Laurence Rossignol dénonce l'inefficacité de la loi sur le proxénétisme en ligne
La proposition de loi visant à lutter contre l'exploitation sexuelle en ligne, adoptée mardi 10 février 2026 au Sénat, suscite des critiques acerbes de la part de la sénatrice socialiste Laurence Rossignol.
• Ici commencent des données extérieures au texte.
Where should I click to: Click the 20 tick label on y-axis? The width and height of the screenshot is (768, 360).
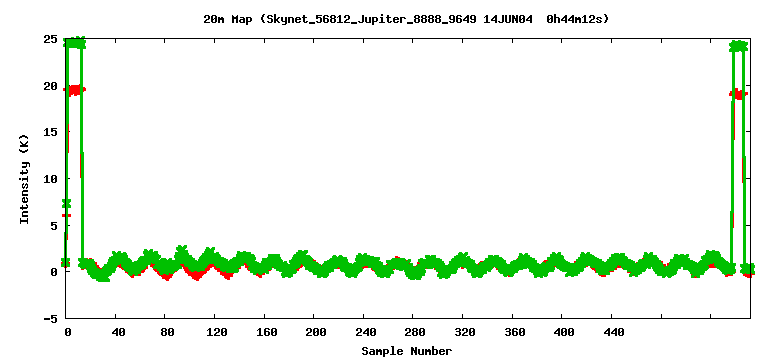(50, 86)
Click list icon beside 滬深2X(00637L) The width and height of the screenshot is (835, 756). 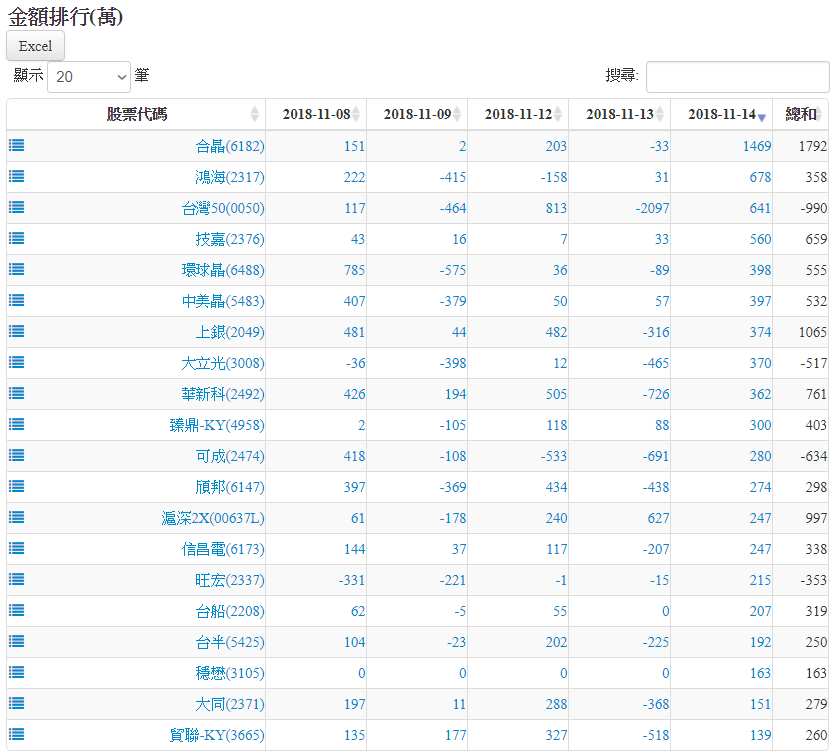[17, 517]
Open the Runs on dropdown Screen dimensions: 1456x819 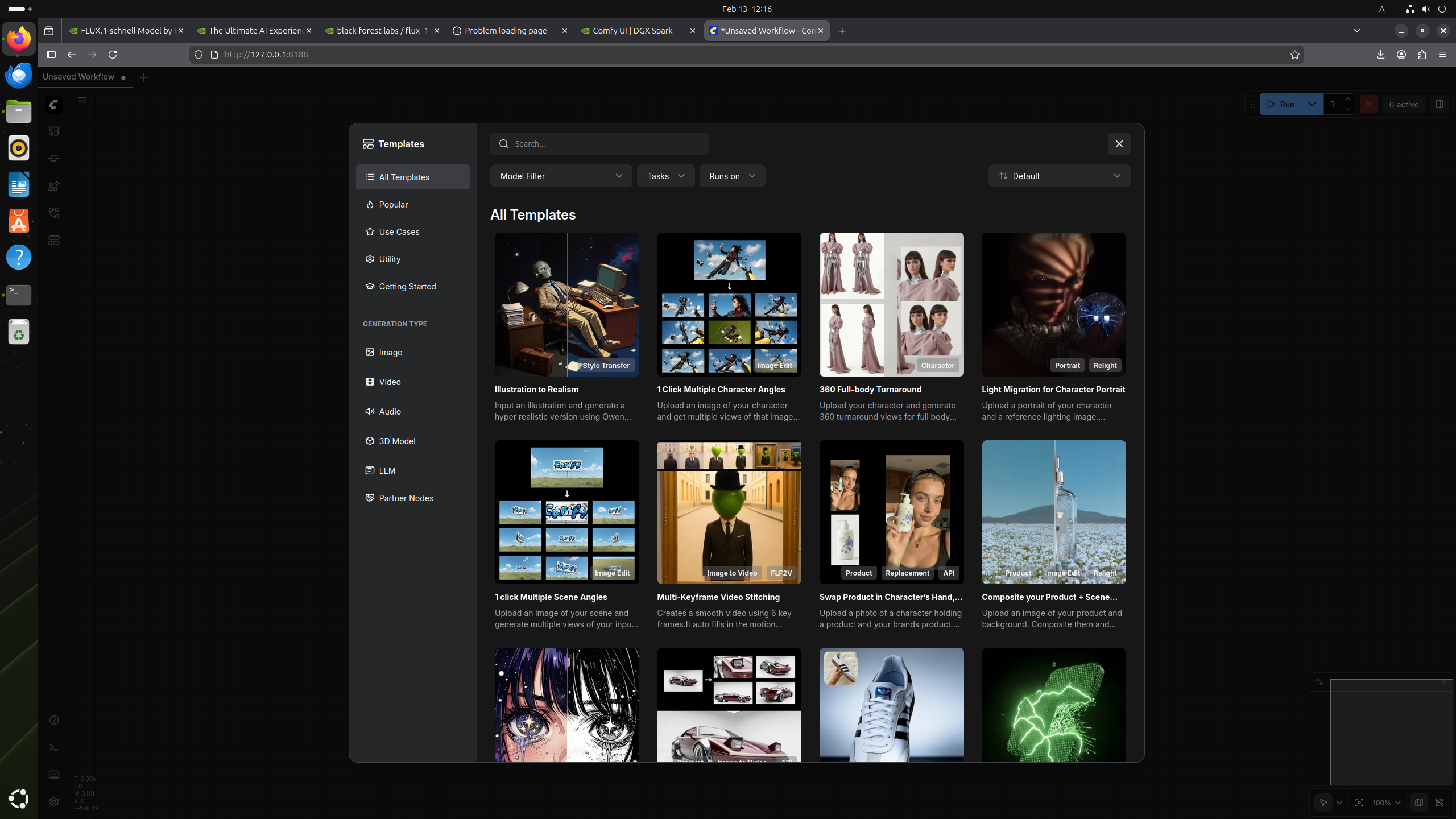[732, 176]
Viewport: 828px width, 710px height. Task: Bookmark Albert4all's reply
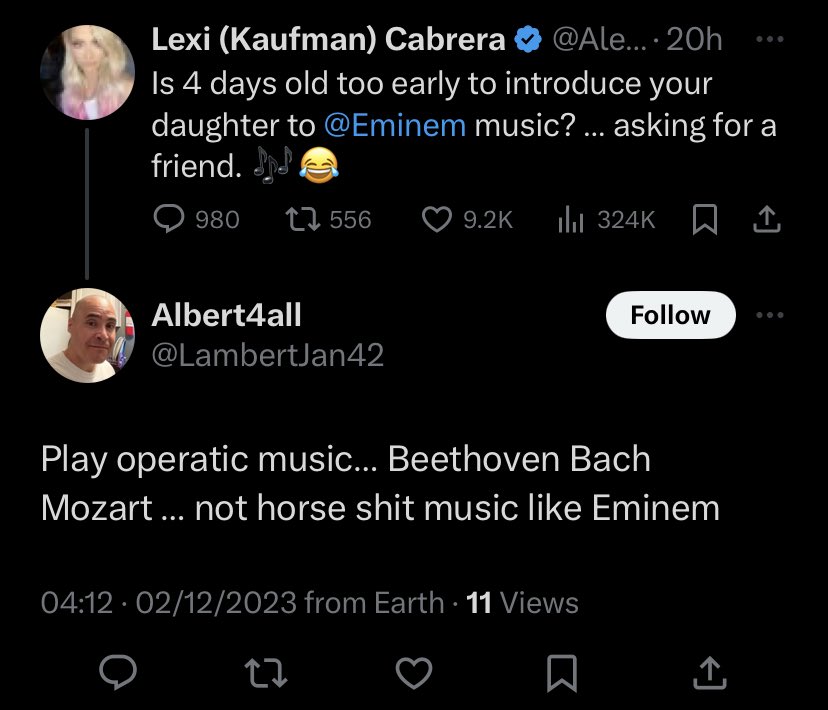coord(562,672)
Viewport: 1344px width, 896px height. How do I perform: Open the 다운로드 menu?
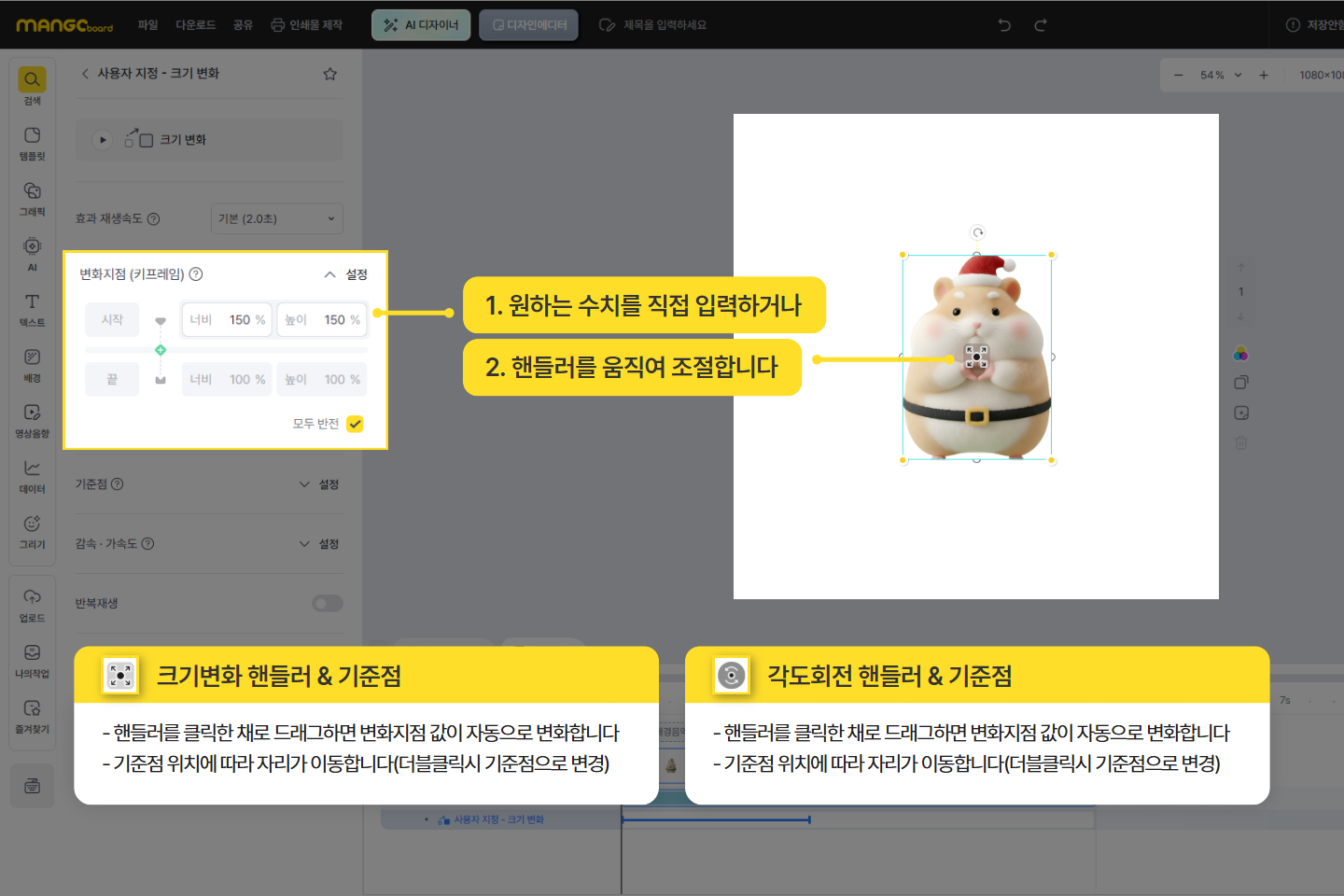pos(195,25)
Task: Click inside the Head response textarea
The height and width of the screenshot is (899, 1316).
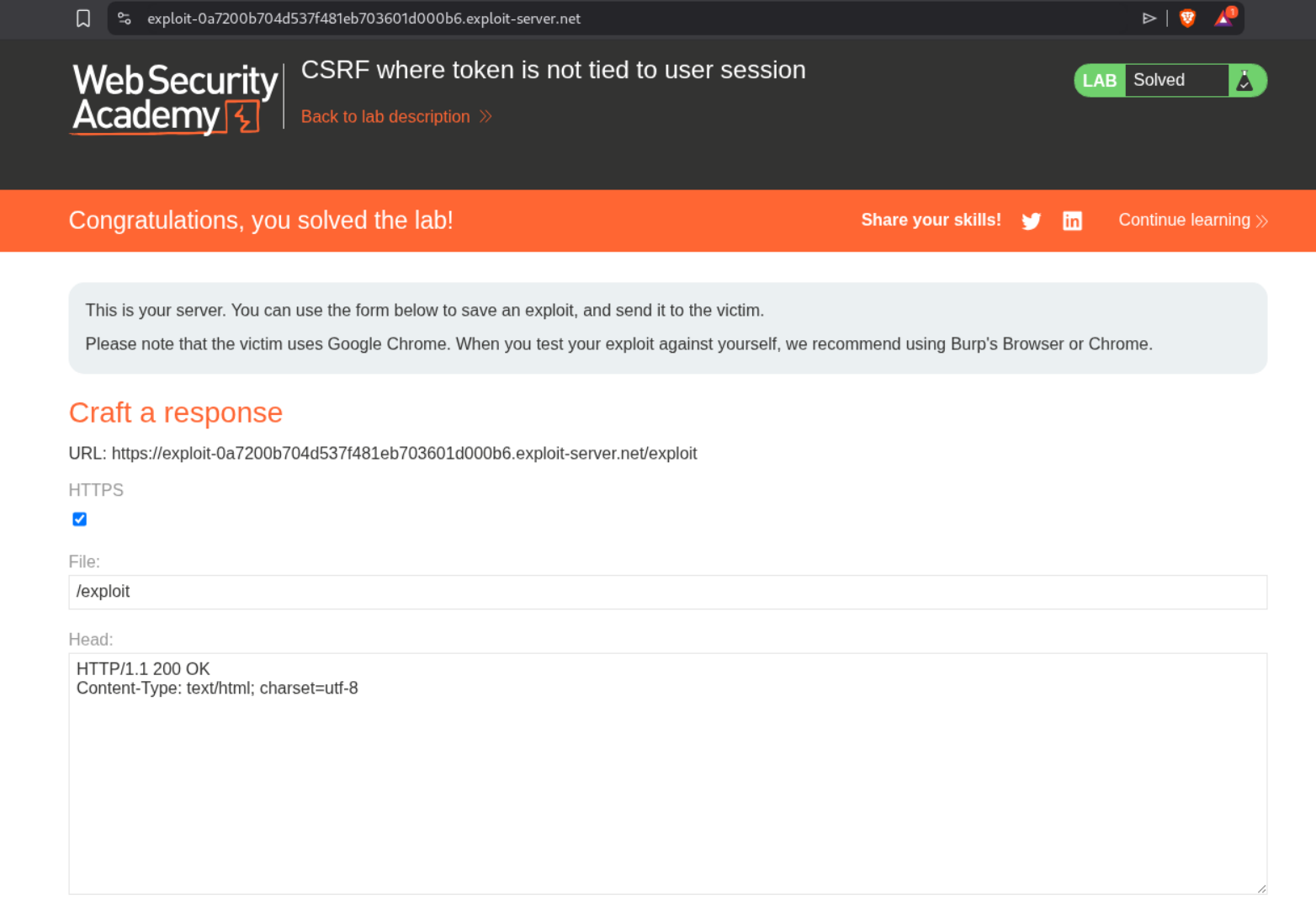Action: point(667,773)
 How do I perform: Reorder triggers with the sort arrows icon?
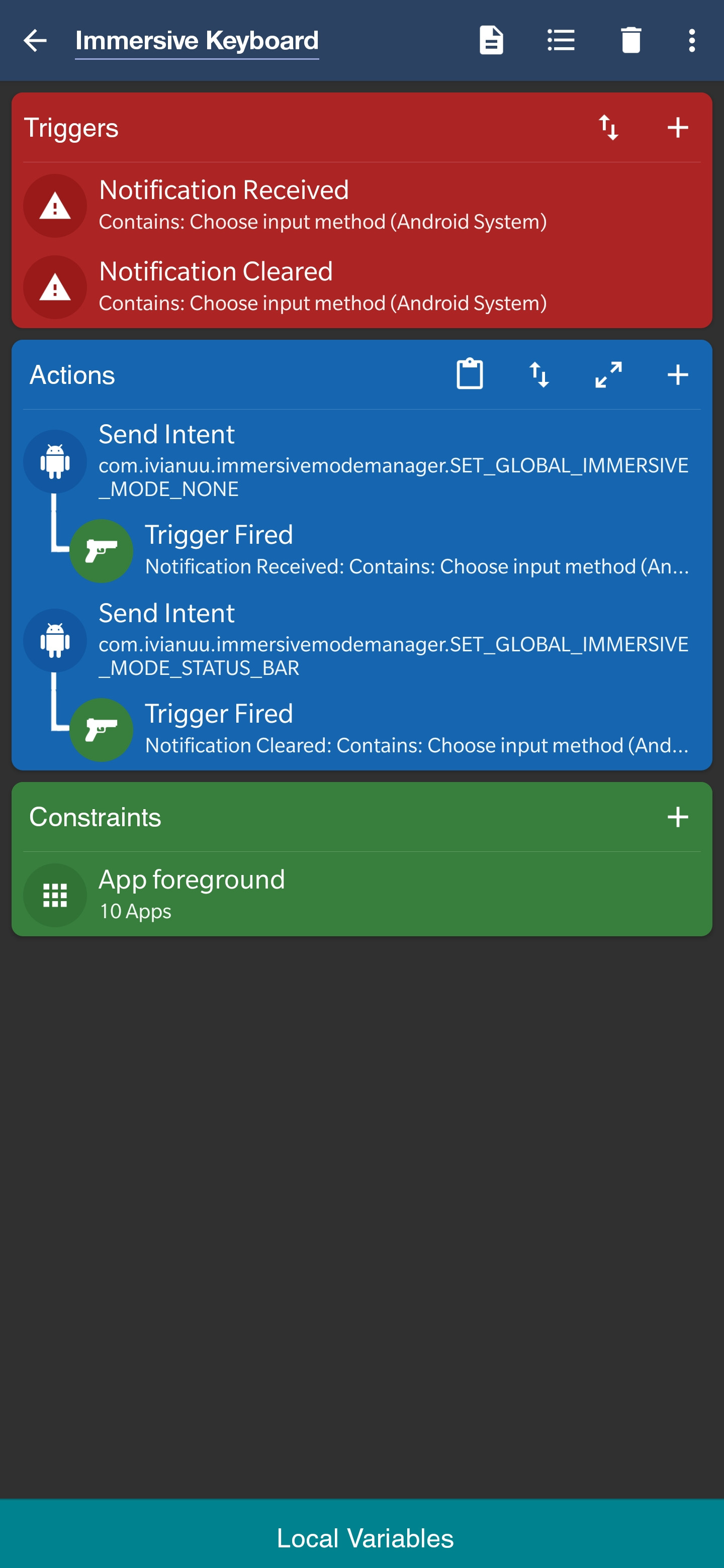point(608,128)
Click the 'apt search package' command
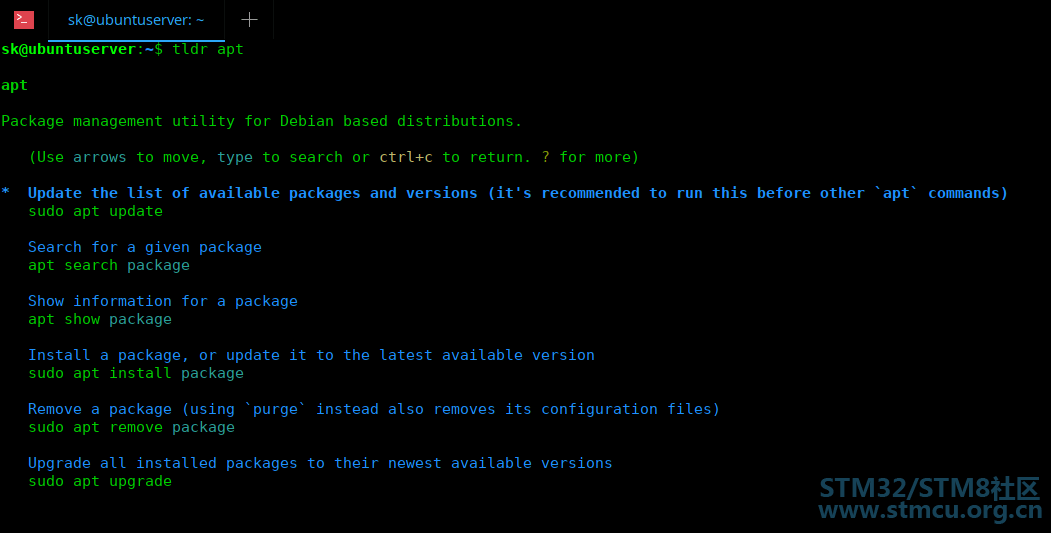The image size is (1051, 533). coord(109,265)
L'ancienne ministre des Droits des femmes estime que cette mesure, portée par la sénatrice LR Marie Mercier, est « inefficace » et ne répond pas aux enjeux cruciaux de protection des femmes.
Une loi qui divise sur le fond juridique
Si le texte fait l'unanimité sur l'objectif de combattre le « proxénétisme 2.0 », l'argument juridique sur lequel il s'appuie crée des divisions. Laurence Rossignol souligne que la proposition de loi ne permet ni de protéger adéquatement les femmes créatrices de contenus sur des plateformes comme OnlyFans et Mym, ni de contrer la mainmise des intermédiaires qui récupèrent une part substantielle de leurs revenus.
La sénatrice explique que ces plateformes, sous les feux des projecteurs depuis l'adoption du texte, continuent d'opérer dans un flou juridique qui pénalise les travailleuses du secteur. Elle insiste sur le fait que la mesure manque de mécanismes concrets pour empêcher l'exploitation financière et assurer la sécurité des femmes impliquées.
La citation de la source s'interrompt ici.